Extracted records:
%%
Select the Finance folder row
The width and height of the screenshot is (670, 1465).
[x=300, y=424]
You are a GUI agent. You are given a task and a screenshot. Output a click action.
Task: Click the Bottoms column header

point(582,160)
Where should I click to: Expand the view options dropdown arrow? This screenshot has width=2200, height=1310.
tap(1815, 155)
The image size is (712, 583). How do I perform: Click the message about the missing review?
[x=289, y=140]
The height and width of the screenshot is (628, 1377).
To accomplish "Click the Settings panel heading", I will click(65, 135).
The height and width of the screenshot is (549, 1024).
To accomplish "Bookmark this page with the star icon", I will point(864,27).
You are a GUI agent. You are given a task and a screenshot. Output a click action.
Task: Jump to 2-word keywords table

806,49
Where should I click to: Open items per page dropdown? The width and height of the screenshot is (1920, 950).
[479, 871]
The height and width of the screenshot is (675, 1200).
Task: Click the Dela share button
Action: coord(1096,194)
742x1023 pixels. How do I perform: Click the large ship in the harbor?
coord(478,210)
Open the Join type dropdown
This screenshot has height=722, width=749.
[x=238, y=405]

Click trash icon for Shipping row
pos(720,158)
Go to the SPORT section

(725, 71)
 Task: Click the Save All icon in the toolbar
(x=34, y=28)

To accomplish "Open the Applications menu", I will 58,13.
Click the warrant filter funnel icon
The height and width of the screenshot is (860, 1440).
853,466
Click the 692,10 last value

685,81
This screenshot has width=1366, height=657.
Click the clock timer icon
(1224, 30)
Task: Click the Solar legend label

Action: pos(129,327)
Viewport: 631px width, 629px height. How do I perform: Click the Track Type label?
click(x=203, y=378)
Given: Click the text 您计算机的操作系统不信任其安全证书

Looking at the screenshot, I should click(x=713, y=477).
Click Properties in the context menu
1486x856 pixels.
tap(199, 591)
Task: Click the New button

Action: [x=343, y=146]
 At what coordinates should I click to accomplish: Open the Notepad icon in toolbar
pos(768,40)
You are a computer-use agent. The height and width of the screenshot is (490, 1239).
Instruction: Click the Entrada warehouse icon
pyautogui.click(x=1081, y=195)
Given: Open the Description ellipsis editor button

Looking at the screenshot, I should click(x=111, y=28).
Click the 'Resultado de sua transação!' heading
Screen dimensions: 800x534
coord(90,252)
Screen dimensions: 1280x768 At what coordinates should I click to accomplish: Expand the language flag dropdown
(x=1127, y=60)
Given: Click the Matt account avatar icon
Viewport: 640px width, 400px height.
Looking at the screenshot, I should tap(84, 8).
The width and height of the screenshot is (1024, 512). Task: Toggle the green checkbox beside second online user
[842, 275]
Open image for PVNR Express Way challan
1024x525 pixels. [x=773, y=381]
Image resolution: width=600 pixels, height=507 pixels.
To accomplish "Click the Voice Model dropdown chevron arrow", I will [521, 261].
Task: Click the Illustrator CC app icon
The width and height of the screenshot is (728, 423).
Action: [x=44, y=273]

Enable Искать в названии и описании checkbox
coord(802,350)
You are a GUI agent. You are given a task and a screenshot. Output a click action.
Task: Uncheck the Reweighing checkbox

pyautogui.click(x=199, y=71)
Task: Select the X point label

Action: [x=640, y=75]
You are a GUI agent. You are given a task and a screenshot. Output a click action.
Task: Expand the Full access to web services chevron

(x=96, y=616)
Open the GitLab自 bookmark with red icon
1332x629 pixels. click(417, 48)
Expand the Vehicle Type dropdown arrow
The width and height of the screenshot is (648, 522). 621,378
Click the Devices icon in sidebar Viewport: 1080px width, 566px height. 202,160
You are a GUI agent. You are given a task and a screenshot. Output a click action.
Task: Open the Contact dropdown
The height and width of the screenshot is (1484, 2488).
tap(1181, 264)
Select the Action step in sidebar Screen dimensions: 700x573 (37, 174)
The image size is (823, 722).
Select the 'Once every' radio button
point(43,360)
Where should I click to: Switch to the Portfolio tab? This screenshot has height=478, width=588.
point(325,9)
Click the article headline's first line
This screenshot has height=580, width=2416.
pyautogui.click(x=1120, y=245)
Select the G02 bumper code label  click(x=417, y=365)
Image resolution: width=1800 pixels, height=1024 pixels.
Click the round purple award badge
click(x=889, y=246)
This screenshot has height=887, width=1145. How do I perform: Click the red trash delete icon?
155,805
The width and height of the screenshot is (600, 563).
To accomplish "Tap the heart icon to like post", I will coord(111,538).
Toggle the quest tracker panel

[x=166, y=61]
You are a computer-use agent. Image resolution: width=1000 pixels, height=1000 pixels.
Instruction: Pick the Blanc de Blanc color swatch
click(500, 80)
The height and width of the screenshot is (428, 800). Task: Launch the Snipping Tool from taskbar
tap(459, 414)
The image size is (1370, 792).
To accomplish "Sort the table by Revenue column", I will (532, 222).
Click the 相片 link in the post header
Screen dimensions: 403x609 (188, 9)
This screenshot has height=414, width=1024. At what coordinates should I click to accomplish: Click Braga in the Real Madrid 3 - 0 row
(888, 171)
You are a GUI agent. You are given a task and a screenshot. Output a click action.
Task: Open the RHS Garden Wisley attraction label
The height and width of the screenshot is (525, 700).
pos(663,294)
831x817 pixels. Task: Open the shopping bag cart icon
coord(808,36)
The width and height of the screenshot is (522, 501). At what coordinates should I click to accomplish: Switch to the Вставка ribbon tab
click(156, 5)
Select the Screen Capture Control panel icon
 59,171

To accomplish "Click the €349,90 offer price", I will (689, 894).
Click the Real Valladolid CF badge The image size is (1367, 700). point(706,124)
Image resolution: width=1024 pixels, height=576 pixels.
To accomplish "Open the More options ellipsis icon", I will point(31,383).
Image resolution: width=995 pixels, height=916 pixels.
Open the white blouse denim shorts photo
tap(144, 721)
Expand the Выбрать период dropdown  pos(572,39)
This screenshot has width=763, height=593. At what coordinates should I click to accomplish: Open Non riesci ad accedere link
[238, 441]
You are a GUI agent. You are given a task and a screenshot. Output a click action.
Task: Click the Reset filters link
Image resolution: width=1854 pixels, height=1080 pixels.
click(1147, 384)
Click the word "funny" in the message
%%
The task:
Would you please copy all lines in the data that contain the word "sidebar"?

Written response:
Click the Devices icon in sidebar Viewport: 1080px width, 566px height. 202,160
Select the Action step in sidebar Screen dimensions: 700x573 (37, 174)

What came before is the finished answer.